Consegna ▸ Trascrivi senza alcuna modifica, riga per riga, l'intero elenco riportato qui sotto.

Materiale di lavoro ▸
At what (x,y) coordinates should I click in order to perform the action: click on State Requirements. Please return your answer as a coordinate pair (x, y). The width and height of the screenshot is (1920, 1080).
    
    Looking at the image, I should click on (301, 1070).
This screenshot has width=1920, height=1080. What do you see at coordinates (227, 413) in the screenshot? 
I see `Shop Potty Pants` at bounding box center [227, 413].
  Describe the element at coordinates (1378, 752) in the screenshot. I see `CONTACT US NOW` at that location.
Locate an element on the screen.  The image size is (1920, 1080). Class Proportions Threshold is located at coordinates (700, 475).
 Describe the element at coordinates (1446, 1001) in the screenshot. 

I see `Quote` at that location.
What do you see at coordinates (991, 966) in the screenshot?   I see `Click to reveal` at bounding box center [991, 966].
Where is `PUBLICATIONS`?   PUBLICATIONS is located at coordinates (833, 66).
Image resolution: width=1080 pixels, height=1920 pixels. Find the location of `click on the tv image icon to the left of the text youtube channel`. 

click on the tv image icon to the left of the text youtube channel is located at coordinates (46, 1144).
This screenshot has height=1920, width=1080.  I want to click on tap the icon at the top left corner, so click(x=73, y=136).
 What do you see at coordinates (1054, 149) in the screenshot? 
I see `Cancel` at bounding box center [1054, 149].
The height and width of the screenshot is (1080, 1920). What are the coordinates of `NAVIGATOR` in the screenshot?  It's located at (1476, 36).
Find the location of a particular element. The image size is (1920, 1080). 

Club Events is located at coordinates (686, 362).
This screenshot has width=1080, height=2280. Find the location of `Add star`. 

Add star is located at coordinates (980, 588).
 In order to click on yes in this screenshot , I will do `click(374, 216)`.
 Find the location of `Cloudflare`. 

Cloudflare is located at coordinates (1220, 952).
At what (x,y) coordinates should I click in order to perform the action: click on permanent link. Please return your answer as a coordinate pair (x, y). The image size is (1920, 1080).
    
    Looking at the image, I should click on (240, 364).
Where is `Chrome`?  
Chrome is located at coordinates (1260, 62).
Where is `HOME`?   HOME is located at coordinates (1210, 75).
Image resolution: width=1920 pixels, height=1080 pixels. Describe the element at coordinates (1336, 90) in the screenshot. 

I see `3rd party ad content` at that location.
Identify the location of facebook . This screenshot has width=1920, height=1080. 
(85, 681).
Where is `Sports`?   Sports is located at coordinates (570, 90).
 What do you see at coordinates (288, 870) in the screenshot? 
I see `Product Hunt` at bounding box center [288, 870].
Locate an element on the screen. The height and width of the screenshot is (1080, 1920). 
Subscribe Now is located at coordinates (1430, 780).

Esercizio svolto ▸
At what (x,y) coordinates should I click in order to perform the action: click on State Requirements. Please return your answer as a coordinate pair (x, y). The width and height of the screenshot is (1920, 1080).
    
    Looking at the image, I should click on (301, 1070).
This screenshot has width=1920, height=1080. What do you see at coordinates (227, 413) in the screenshot? 
I see `Shop Potty Pants` at bounding box center [227, 413].
  Describe the element at coordinates (1378, 752) in the screenshot. I see `CONTACT US NOW` at that location.
Locate an element on the screen.  The image size is (1920, 1080). Class Proportions Threshold is located at coordinates (700, 475).
 Describe the element at coordinates (1446, 1001) in the screenshot. 

I see `Quote` at that location.
What do you see at coordinates (991, 966) in the screenshot?   I see `Click to reveal` at bounding box center [991, 966].
Where is `PUBLICATIONS`?   PUBLICATIONS is located at coordinates (833, 66).
Image resolution: width=1080 pixels, height=1920 pixels. Find the location of `click on the tv image icon to the left of the text youtube channel`. 

click on the tv image icon to the left of the text youtube channel is located at coordinates (46, 1144).
This screenshot has height=1920, width=1080.  I want to click on tap the icon at the top left corner, so click(x=73, y=136).
 What do you see at coordinates (1054, 149) in the screenshot? 
I see `Cancel` at bounding box center [1054, 149].
The height and width of the screenshot is (1080, 1920). What are the coordinates of `NAVIGATOR` in the screenshot?  It's located at (1476, 36).
Find the location of a particular element. The image size is (1920, 1080). 

Club Events is located at coordinates (686, 362).
This screenshot has width=1080, height=2280. Find the location of `Add star`. 

Add star is located at coordinates (980, 588).
 In order to click on yes in this screenshot , I will do `click(374, 216)`.
 Find the location of `Cloudflare`. 

Cloudflare is located at coordinates (1220, 952).
At what (x,y) coordinates should I click in order to perform the action: click on permanent link. Please return your answer as a coordinate pair (x, y). The image size is (1920, 1080).
    
    Looking at the image, I should click on (240, 364).
Where is `Chrome`?  
Chrome is located at coordinates (1260, 62).
Where is `HOME`?   HOME is located at coordinates (1210, 75).
Image resolution: width=1920 pixels, height=1080 pixels. Describe the element at coordinates (1336, 90) in the screenshot. 

I see `3rd party ad content` at that location.
Identify the location of facebook . This screenshot has width=1920, height=1080. 
(85, 681).
Where is `Sports`?   Sports is located at coordinates (570, 90).
 What do you see at coordinates (288, 870) in the screenshot? 
I see `Product Hunt` at bounding box center [288, 870].
Locate an element on the screen. The height and width of the screenshot is (1080, 1920). 
Subscribe Now is located at coordinates (1430, 780).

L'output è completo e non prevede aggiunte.